▶ Provided material:
════════════════════

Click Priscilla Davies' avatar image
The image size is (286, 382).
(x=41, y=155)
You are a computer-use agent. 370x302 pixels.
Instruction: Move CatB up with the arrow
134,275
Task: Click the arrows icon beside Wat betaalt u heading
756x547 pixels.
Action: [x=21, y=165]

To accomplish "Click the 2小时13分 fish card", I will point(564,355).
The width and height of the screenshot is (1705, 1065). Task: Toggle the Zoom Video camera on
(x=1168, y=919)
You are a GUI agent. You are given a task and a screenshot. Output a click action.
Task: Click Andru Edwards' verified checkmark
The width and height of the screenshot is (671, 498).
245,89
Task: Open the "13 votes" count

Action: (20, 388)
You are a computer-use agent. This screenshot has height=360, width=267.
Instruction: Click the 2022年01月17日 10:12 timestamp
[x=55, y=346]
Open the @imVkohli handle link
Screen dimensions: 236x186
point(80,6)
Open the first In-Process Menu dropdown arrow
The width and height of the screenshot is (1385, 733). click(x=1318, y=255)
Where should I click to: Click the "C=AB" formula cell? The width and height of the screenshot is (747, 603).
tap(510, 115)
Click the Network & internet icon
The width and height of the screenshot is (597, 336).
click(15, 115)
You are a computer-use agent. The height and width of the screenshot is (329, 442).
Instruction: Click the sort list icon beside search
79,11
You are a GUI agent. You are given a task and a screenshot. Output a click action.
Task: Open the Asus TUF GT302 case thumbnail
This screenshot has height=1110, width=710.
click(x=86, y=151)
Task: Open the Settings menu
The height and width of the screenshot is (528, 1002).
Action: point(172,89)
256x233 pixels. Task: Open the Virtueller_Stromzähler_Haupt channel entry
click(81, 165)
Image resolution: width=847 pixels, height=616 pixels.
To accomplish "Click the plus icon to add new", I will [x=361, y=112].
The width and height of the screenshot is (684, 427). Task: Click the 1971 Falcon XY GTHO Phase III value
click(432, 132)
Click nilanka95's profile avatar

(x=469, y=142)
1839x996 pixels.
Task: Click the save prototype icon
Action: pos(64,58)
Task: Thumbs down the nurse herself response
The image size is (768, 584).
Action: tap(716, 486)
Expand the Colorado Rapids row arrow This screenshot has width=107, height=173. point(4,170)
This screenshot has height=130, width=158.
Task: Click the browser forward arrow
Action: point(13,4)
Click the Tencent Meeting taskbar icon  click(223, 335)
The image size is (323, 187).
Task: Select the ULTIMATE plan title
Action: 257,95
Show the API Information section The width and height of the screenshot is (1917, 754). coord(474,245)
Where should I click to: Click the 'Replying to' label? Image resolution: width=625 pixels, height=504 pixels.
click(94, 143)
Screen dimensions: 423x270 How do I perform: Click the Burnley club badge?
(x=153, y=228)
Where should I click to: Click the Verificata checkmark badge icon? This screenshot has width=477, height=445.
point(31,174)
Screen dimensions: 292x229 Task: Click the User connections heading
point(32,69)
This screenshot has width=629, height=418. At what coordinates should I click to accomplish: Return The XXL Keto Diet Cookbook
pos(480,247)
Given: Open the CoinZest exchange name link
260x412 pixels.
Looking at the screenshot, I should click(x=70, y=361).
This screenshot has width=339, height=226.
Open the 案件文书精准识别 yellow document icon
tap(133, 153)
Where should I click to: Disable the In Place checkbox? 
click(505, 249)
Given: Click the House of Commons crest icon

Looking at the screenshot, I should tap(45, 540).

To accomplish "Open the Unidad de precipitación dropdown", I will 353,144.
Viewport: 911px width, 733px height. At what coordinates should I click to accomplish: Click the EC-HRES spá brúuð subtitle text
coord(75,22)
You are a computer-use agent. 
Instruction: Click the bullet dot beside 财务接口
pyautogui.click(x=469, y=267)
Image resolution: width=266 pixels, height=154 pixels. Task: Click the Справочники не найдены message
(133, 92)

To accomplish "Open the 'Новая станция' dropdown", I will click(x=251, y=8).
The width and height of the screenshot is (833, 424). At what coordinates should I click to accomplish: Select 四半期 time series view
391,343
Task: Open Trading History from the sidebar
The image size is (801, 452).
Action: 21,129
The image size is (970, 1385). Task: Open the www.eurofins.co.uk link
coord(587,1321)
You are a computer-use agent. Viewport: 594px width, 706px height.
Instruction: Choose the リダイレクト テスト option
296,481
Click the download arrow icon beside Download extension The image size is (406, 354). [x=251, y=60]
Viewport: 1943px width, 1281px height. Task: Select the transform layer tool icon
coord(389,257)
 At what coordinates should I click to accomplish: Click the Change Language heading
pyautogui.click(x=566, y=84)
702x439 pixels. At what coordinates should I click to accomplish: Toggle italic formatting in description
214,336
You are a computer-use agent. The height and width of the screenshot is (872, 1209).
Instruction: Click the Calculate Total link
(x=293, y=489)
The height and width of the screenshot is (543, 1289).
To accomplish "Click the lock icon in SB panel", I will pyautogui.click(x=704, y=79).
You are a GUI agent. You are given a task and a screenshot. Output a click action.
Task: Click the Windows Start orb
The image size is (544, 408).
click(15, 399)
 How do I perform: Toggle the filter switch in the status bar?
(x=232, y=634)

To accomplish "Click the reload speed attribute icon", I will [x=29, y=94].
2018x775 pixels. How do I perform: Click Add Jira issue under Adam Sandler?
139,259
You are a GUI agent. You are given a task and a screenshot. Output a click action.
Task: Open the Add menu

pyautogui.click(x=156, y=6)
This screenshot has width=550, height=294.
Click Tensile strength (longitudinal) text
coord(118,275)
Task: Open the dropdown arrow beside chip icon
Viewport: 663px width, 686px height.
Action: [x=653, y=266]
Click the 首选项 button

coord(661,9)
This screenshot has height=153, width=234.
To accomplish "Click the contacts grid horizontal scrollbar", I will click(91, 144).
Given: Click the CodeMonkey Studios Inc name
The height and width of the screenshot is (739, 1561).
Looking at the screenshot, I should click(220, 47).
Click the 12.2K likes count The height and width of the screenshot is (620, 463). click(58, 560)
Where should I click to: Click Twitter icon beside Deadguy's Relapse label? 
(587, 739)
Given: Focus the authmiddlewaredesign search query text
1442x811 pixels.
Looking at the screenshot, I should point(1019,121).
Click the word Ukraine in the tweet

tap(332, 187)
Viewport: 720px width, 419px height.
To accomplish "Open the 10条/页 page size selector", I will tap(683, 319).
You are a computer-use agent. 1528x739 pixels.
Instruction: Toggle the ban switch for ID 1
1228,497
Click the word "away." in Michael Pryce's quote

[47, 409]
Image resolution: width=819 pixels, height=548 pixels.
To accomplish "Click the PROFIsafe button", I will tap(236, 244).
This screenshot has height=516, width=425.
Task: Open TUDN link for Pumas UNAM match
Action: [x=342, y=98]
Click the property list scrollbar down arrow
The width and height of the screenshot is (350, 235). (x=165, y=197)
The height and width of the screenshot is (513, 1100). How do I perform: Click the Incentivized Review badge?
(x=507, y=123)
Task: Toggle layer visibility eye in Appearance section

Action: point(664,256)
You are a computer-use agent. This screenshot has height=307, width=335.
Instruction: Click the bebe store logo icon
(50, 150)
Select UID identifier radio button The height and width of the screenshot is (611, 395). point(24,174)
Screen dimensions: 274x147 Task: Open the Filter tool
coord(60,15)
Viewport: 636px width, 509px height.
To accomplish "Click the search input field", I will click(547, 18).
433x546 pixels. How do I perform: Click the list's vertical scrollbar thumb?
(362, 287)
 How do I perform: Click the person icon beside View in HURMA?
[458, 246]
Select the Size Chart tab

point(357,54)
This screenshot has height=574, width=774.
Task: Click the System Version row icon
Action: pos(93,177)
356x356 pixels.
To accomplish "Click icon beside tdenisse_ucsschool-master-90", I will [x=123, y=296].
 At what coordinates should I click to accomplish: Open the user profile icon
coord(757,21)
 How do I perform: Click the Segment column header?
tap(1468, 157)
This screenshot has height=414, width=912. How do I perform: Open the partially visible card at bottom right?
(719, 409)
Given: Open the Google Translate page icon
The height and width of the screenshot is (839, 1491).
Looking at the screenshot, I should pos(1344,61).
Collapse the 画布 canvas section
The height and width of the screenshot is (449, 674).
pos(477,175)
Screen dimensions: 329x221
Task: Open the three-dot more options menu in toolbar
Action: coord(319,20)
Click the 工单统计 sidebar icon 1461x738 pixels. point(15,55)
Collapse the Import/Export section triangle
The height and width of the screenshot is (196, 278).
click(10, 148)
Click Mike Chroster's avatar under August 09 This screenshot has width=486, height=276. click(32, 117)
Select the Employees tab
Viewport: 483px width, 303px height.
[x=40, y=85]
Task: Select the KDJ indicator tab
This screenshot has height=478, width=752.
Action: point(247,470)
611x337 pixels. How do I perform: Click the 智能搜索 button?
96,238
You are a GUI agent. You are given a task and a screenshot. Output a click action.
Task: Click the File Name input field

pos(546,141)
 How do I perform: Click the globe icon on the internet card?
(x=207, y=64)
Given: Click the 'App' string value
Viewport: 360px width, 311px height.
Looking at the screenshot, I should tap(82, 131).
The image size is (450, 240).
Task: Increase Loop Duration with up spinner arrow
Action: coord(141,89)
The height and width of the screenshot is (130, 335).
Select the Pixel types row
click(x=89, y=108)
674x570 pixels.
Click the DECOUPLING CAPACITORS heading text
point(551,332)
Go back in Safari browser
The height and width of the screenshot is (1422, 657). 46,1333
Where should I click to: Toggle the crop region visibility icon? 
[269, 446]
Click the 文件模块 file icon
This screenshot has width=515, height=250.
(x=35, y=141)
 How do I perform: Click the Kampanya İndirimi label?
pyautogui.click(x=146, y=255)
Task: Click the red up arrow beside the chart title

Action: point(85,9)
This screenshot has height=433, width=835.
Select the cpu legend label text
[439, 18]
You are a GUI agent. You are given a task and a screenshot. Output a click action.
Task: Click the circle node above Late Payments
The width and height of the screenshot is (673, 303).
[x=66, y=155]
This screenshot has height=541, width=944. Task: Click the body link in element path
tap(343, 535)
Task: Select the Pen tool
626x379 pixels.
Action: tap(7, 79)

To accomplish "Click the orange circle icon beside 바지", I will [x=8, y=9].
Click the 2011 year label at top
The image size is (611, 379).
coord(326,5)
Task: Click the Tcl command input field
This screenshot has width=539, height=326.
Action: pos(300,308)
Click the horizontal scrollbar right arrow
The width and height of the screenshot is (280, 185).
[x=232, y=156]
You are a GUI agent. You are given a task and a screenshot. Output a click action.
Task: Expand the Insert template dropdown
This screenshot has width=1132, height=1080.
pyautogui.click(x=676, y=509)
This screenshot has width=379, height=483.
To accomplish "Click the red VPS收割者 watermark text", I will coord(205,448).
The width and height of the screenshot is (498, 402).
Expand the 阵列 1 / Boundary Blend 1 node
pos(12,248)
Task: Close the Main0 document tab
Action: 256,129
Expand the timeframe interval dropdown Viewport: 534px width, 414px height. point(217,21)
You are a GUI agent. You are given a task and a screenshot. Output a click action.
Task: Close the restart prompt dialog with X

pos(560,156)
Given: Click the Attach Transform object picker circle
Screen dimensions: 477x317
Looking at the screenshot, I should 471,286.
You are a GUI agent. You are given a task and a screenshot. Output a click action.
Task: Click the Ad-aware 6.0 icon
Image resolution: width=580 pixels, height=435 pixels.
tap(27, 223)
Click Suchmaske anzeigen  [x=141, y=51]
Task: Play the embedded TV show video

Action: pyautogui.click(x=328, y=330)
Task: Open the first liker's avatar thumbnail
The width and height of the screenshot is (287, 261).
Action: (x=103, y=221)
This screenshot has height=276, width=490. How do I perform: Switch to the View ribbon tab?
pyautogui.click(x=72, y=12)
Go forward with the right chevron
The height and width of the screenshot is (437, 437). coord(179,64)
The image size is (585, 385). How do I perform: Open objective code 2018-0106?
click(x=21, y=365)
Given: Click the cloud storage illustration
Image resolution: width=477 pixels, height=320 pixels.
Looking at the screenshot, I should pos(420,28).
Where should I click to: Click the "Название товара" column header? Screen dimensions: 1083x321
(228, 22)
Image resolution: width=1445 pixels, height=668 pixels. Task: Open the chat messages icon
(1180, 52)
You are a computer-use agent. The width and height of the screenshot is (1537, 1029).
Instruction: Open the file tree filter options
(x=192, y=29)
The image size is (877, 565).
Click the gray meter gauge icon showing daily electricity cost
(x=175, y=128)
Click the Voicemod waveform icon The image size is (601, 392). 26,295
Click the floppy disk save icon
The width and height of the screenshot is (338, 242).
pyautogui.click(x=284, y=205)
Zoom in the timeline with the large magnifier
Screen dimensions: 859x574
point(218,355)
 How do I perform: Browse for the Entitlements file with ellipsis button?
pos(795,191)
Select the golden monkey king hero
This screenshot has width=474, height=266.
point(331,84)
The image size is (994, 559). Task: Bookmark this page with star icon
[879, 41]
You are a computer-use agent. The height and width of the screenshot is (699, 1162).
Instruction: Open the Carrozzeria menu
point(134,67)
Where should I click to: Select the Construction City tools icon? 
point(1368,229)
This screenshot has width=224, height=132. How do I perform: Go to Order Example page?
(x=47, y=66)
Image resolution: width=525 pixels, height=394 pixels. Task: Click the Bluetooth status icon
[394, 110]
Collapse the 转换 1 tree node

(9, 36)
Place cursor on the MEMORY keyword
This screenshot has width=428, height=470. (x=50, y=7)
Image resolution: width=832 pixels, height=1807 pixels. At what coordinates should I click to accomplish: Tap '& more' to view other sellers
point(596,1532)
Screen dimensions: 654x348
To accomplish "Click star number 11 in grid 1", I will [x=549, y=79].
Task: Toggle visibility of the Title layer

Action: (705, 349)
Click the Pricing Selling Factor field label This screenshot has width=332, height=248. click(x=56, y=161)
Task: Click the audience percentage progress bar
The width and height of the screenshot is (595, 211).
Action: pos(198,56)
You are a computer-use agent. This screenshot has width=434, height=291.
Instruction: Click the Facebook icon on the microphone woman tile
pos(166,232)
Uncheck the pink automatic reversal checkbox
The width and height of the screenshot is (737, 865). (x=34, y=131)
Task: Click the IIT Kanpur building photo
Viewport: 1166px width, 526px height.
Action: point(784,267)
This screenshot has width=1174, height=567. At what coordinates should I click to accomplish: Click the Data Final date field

════════════════════

▶ Exercise directions: When you reach the line with "This screenshot has height=541, width=944." in the records above, start writing out lines exactly, and stop once the line with "Task: Expand the Insert template dropdown" has been written; include nothing else.

▶ Your response:
This screenshot has height=541, width=944. Task: Click the body link in element path
tap(343, 535)
Task: Select the Pen tool
626x379 pixels.
Action: tap(7, 79)

To accomplish "Click the orange circle icon beside 바지", I will [x=8, y=9].
Click the 2011 year label at top
The image size is (611, 379).
coord(326,5)
Task: Click the Tcl command input field
This screenshot has width=539, height=326.
Action: pos(300,308)
Click the horizontal scrollbar right arrow
The width and height of the screenshot is (280, 185).
[x=232, y=156]
You are a GUI agent. You are given a task and a screenshot. Output a click action.
Task: Expand the Insert template dropdown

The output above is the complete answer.